Ali Ünal = Gün geldi, gerekli imkânla donanmış olarak batı yönünde sefere çıktı.
Bayraktar Bayraklı = O da bir yol tutup gitti.
Bekir Sadak = O da bir yol tuttu.
Celal Yıldırım = O da bir sebebi (seçip ona göre) bir yol izledi.
Cemal Külünkoğlu = (84-85) Doğrusu biz, onu yeryüzünde büyük bir kudret sahibi kıldık ve ona her şeyin yolunu öğrettik. O da (Batı'ya gitmek için) bir yol tuttu.
Diyanet İşleri (eski) = O da bir yol tuttu.
Diyanet Vakfi = O da bir yol tutup gitti.
Edip Yüksel = Nitekim, o bir yol izledi
Elmalılı Hamdi Yazır = Derken bir sebebi ta'kıb etti
Elmalılı (sadeleştirilmiş) = Derken o bir sebebi izledi.
Elmalılı (sadeleştirilmiş-2) = Derken o da bu yollardan birini tutup gitti.
Gültekin Onan = O da, bir yol tuttu.
Harun Yıldırım = O da bir yol tutup gitti.
Hasan Basri Çantay = Oda (batıya doğru) bir yol tutdu.
Hayrat Neşriyat = Böylece (o da) bir sebeb (batıya doğru, bir yol) ta'kib etti.
İbni Kesir = O da bir yol tuttu.
Kadri Çelik = O da bir yol tutmuş oldu.
Muhammed Esed = Ve bu sayede o da (yaptığı her işde) doğru ve meşru araçlara başvurdu.
Mustafa İslamoğlu = o da kendisini (amacına) ulaştıracak bir araca başvurdu.
Ömer Nasuhi Bilmen = Artık o, bir yol takibe başladı.
Ömer Öngüt = O da bir yol tutup gitti.
Şaban Piriş = O da bir yol tuttu.
Sadık Türkmen = Derken, o da bir sebebi izledi gitti.

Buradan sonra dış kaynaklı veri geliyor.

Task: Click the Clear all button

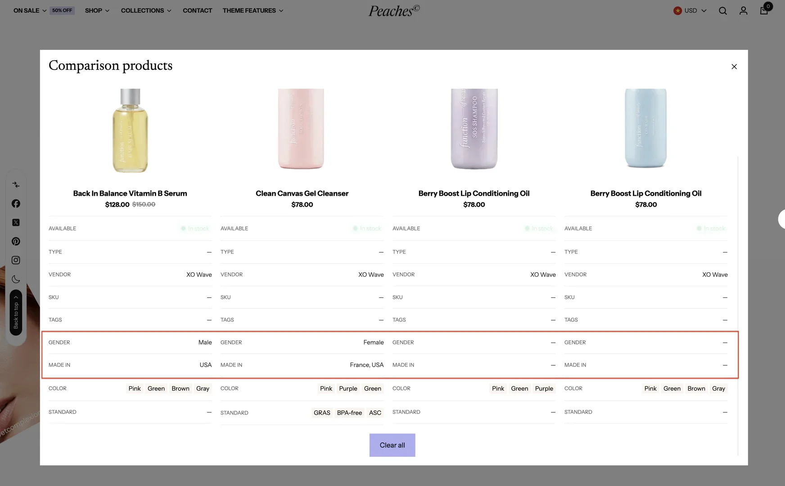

Seyyid Kutub = O da bir sebebe sarılarak yola koyuldu.
Suat Yıldırım = (84-85) Biz ona dünyada geniş imkânlar verdik ve onun ihtiyaç duyduğu her konuda sebep ve vasıtalar ihsan ettik. O da batıya doğru bir yol tuttu.
Süleyman Ateş = O da (kendisini batı ülkelerine ulaştıracak) bir yol tuttu.
Tefhim-ul Kuran = O da, bir yol tutmuş oldu.
Ümit Şimşek = O da bir sebebi izledi.
Yaşar Nuri Öztürk = O da bir sebebi izledi.
İskender Ali Mihr = Böylece bir sebebe tâbî oldu (yola koyuldu).
İlyas Yorulmaz = O da bu öğrendiklerini uyguladı.